## What the exercise asks
Give these lines as a Markdown table with the columns Nr and Line, one row per line, numbered in order, leaving out blank lines.

======== Working data

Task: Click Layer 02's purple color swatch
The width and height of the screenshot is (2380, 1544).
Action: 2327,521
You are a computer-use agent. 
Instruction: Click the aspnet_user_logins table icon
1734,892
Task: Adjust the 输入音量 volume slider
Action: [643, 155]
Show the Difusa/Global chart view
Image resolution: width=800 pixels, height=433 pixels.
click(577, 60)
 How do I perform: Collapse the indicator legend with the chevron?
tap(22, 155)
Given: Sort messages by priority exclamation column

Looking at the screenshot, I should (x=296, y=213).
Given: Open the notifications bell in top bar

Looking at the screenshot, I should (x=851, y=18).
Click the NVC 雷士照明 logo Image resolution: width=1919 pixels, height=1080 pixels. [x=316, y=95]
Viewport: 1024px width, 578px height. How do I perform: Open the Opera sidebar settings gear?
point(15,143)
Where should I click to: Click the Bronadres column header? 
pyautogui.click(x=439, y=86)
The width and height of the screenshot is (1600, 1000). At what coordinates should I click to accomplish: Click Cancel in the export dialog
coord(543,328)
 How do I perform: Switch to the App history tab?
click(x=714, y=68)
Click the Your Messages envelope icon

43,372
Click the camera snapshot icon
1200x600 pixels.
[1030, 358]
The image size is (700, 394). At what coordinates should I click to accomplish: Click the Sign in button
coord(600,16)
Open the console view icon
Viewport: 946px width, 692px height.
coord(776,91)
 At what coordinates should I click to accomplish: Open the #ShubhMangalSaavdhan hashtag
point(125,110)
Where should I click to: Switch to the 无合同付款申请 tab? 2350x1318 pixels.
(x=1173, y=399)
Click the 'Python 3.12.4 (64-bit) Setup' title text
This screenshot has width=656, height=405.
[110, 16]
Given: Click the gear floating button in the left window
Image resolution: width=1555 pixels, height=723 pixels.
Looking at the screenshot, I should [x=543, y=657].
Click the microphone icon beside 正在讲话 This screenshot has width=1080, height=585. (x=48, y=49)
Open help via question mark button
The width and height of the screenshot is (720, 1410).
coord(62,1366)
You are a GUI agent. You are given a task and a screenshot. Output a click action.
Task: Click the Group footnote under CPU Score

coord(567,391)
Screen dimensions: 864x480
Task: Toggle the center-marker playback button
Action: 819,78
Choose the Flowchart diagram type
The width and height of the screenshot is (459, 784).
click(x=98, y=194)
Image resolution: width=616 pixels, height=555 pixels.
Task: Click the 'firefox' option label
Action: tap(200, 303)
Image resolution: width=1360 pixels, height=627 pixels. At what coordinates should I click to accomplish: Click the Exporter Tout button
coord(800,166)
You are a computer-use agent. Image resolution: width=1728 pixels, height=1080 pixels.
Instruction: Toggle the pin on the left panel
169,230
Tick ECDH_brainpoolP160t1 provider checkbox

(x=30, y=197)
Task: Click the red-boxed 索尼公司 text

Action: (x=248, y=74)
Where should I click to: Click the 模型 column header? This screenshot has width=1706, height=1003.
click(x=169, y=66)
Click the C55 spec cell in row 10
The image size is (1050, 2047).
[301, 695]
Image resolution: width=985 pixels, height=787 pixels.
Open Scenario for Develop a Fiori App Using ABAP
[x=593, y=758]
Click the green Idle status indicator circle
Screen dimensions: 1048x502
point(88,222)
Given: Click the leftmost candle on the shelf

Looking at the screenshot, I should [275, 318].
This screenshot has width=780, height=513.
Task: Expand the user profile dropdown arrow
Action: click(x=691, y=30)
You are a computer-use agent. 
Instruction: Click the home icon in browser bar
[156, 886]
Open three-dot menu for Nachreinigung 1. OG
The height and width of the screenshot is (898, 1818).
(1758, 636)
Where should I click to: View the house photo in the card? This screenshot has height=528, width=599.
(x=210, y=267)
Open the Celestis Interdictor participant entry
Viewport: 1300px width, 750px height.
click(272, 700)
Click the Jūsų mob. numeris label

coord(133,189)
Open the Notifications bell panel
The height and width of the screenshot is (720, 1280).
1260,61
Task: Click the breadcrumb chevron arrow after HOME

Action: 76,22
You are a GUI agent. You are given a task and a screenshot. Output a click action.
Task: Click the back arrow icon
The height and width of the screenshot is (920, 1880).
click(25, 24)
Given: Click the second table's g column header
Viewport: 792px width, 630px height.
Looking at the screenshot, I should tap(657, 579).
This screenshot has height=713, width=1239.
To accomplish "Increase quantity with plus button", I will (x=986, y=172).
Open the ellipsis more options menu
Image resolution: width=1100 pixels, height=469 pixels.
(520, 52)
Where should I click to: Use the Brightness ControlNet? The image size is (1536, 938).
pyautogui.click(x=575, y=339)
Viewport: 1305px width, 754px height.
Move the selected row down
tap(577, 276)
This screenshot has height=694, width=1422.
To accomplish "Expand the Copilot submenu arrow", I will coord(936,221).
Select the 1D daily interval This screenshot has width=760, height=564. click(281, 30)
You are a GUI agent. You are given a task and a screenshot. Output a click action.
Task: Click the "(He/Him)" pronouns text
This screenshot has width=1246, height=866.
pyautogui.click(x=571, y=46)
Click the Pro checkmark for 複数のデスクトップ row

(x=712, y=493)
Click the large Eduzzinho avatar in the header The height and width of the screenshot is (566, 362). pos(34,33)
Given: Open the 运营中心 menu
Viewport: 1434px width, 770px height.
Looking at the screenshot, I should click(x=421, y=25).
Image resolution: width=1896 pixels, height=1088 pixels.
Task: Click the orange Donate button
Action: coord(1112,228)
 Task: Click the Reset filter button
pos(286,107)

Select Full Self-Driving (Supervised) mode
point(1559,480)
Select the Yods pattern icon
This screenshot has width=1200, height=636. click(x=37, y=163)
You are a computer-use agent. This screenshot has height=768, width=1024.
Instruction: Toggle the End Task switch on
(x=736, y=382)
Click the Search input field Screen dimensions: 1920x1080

================

## Written solution
| Nr | Line |
|---|---|
| 1 | Task: Click Layer 02's purple color swatch |
| 2 | The width and height of the screenshot is (2380, 1544). |
| 3 | Action: 2327,521 |
| 4 | You are a computer-use agent.  |
| 5 | Instruction: Click the aspnet_user_logins table icon |
| 6 | 1734,892 |
| 7 | Task: Adjust the 输入音量 volume slider |
| 8 | Action: [643, 155] |
| 9 | Show the Difusa/Global chart view |
| 10 | Image resolution: width=800 pixels, height=433 pixels. |
| 11 | click(577, 60) |
| 12 |  How do I perform: Collapse the indicator legend with the chevron? |
| 13 | tap(22, 155) |
| 14 | Given: Sort messages by priority exclamation column |
| 15 | Looking at the screenshot, I should (x=296, y=213). |
| 16 | Given: Open the notifications bell in top bar |
| 17 | Looking at the screenshot, I should (x=851, y=18). |
| 18 | Click the NVC 雷士照明 logo Image resolution: width=1919 pixels, height=1080 pixels. [x=316, y=95] |
| 19 | Viewport: 1024px width, 578px height. How do I perform: Open the Opera sidebar settings gear? |
| 20 | point(15,143) |
| 21 | Where should I click to: Click the Bronadres column header?  |
| 22 | pyautogui.click(x=439, y=86) |
| 23 | The width and height of the screenshot is (1600, 1000). At what coordinates should I click to accomplish: Click Cancel in the export dialog |
| 24 | coord(543,328) |
| 25 |  How do I perform: Switch to the App history tab? |
| 26 | click(x=714, y=68) |
| 27 | Click the Your Messages envelope icon |
| 28 | 43,372 |
| 29 | Click the camera snapshot icon |
| 30 | 1200x600 pixels. |
| 31 | [1030, 358] |
| 32 | The image size is (700, 394). At what coordinates should I click to accomplish: Click the Sign in button |
| 33 | coord(600,16) |
| 34 | Open the console view icon |
| 35 | Viewport: 946px width, 692px height. |
| 36 | coord(776,91) |
| 37 |  At what coordinates should I click to accomplish: Open the #ShubhMangalSaavdhan hashtag |
| 38 | point(125,110) |
| 39 | Where should I click to: Switch to the 无合同付款申请 tab? 2350x1318 pixels. |
| 40 | (x=1173, y=399) |
| 41 | Click the 'Python 3.12.4 (64-bit) Setup' title text |
| 42 | This screenshot has width=656, height=405. |
| 43 | [110, 16] |
| 44 | Given: Click the gear floating button in the left window |
| 45 | Image resolution: width=1555 pixels, height=723 pixels. |
| 46 | Looking at the screenshot, I should [x=543, y=657]. |
| 47 | Click the microphone icon beside 正在讲话 This screenshot has width=1080, height=585. (x=48, y=49) |
| 48 | Open help via question mark button |
| 49 | The width and height of the screenshot is (720, 1410). |
| 50 | coord(62,1366) |
| 51 | You are a GUI agent. You are given a task and a screenshot. Output a click action. |
| 52 | Task: Click the Group footnote under CPU Score |
| 53 | coord(567,391) |
| 54 | Screen dimensions: 864x480 |
| 55 | Task: Toggle the center-marker playback button |
| 56 | Action: 819,78 |
| 57 | Choose the Flowchart diagram type |
| 58 | The width and height of the screenshot is (459, 784). |
| 59 | click(x=98, y=194) |
| 60 | Image resolution: width=616 pixels, height=555 pixels. |
| 61 | Task: Click the 'firefox' option label |
| 62 | Action: tap(200, 303) |
| 63 | Image resolution: width=1360 pixels, height=627 pixels. At what coordinates should I click to accomplish: Click the Exporter Tout button |
| 64 | coord(800,166) |
| 65 | You are a computer-use agent. Image resolution: width=1728 pixels, height=1080 pixels. |
| 66 | Instruction: Toggle the pin on the left panel |
| 67 | 169,230 |
| 68 | Tick ECDH_brainpoolP160t1 provider checkbox |
| 69 | (x=30, y=197) |
| 70 | Task: Click the red-boxed 索尼公司 text |
| 71 | Action: (x=248, y=74) |
| 72 | Where should I click to: Click the 模型 column header? This screenshot has width=1706, height=1003. |
| 73 | click(x=169, y=66) |
| 74 | Click the C55 spec cell in row 10 |
| 75 | The image size is (1050, 2047). |
| 76 | [301, 695] |
| 77 | Image resolution: width=985 pixels, height=787 pixels. |
| 78 | Open Scenario for Develop a Fiori App Using ABAP |
| 79 | [x=593, y=758] |
| 80 | Click the green Idle status indicator circle |
| 81 | Screen dimensions: 1048x502 |
| 82 | point(88,222) |
| 83 | Given: Click the leftmost candle on the shelf |
| 84 | Looking at the screenshot, I should [275, 318]. |
| 85 | This screenshot has width=780, height=513. |
| 86 | Task: Expand the user profile dropdown arrow |
| 87 | Action: click(x=691, y=30) |
| 88 | You are a computer-use agent.  |
| 89 | Instruction: Click the home icon in browser bar |
| 90 | [156, 886] |
| 91 | Open three-dot menu for Nachreinigung 1. OG |
| 92 | The height and width of the screenshot is (898, 1818). |
| 93 | (1758, 636) |
| 94 | Where should I click to: View the house photo in the card? This screenshot has height=528, width=599. |
| 95 | (x=210, y=267) |
| 96 | Open the Celestis Interdictor participant entry |
| 97 | Viewport: 1300px width, 750px height. |
| 98 | click(272, 700) |
| 99 | Click the Jūsų mob. numeris label |
| 100 | coord(133,189) |
| 101 | Open the Notifications bell panel |
| 102 | The height and width of the screenshot is (720, 1280). |
| 103 | 1260,61 |
| 104 | Task: Click the breadcrumb chevron arrow after HOME |
| 105 | Action: 76,22 |
| 106 | You are a GUI agent. You are given a task and a screenshot. Output a click action. |
| 107 | Task: Click the back arrow icon |
| 108 | The height and width of the screenshot is (920, 1880). |
| 109 | click(25, 24) |
| 110 | Given: Click the second table's g column header |
| 111 | Viewport: 792px width, 630px height. |
| 112 | Looking at the screenshot, I should tap(657, 579). |
| 113 | This screenshot has height=713, width=1239. |
| 114 | To accomplish "Increase quantity with plus button", I will (x=986, y=172). |
| 115 | Open the ellipsis more options menu |
| 116 | Image resolution: width=1100 pixels, height=469 pixels. |
| 117 | (520, 52) |
| 118 | Where should I click to: Use the Brightness ControlNet? The image size is (1536, 938). |
| 119 | pyautogui.click(x=575, y=339) |
| 120 | Viewport: 1305px width, 754px height. |
| 121 | Move the selected row down |
| 122 | tap(577, 276) |
| 123 | This screenshot has height=694, width=1422. |
| 124 | To accomplish "Expand the Copilot submenu arrow", I will coord(936,221). |
| 125 | Select the 1D daily interval This screenshot has width=760, height=564. click(281, 30) |
| 126 | You are a GUI agent. You are given a task and a screenshot. Output a click action. |
| 127 | Task: Click the "(He/Him)" pronouns text |
| 128 | This screenshot has width=1246, height=866. |
| 129 | pyautogui.click(x=571, y=46) |
| 130 | Click the Pro checkmark for 複数のデスクトップ row |
| 131 | (x=712, y=493) |
| 132 | Click the large Eduzzinho avatar in the header The height and width of the screenshot is (566, 362). pos(34,33) |
| 133 | Given: Open the 运营中心 menu |
| 134 | Viewport: 1434px width, 770px height. |
| 135 | Looking at the screenshot, I should click(x=421, y=25). |
| 136 | Image resolution: width=1896 pixels, height=1088 pixels. |
| 137 | Task: Click the orange Donate button |
| 138 | Action: coord(1112,228) |
| 139 |  Task: Click the Reset filter button |
| 140 | pos(286,107) |
| 141 | Select Full Self-Driving (Supervised) mode |
| 142 | point(1559,480) |
| 143 | Select the Yods pattern icon |
| 144 | This screenshot has width=1200, height=636. click(x=37, y=163) |
| 145 | You are a computer-use agent. This screenshot has height=768, width=1024. |
| 146 | Instruction: Toggle the End Task switch on |
| 147 | (x=736, y=382) |
| 148 | Click the Search input field Screen dimensions: 1920x1080 |